Abrial’s eyes had lit up with glee.
“I hope you vomit and die! I hope you vomit and die! Ahaha, it’s fun to say. But kinda weird! Why’s it so bad to say something like that? I hope you vomit and die? Seems like a normal curse to me.”
“It is because of the Scarlet Plague. In the years when we were born, there was a terrible plague — the Scarlet Plague. It was an iteration of a previous plague from hundreds of years ago that caused the infected to vomit until they died. That is why it is considered a terrible curse to tell someone to vomit and die. It is like cursing someone with that plague.”
“Oh…huh. But to me, it’s just a phrase! I hope you vomit and die, a ha he! What a weird insult. I’ll wish it on all my enemies! Like that math tutor, the one who’s a pain in the butt!”
“Abrial…”
Abrial’s smile lingered on her lips in the present. Finley’s exasperated smile lingered in her mind too, glimmering like a star. Then it faded, and her smile diminished, too.
Her face contorted with pain.
“Ow…Shit.”
She lifted a hand to her ribs. Her heart froze.
Her fingers came away soaked with blood. She could paint scarlet calligraphy with the amount of blood slathered onto her fingers right now.
“That…isn’t good,” she mumbled. Behind her, Dal nickered anxiously. He stuck his long face over her shoulder, shining black fur pressing against her cheek.

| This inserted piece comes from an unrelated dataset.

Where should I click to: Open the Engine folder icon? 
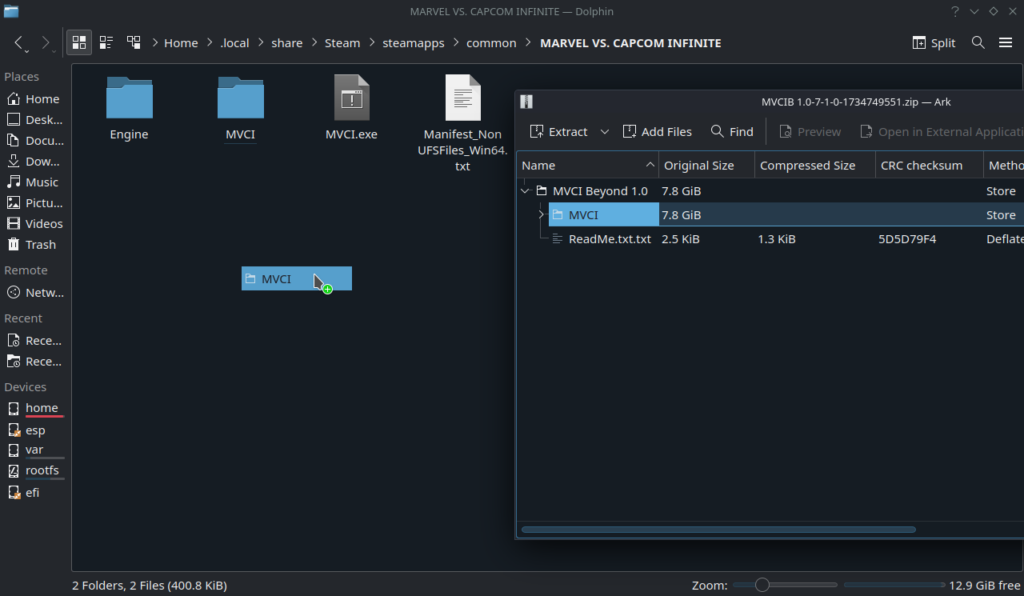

He was warm.
Abrial raised her unsoiled hand to pet his soft mane. Her vision was beginning to double, or triple, even. She smiled sideways at Dal, leaning on him heavily.
“I’m losing…a lot of blood,” she mumbled. “I need…bandages…or something…right…?”
She stumbled. Her vision flickered darkly, fading into shadows. She was vaguely aware of something, or someone, catching her from behind. As she gazed up blurrily into the night sky, she thought she saw two bright, black smiling eyes staring down at her.
Then she slipped away into unconsciousness.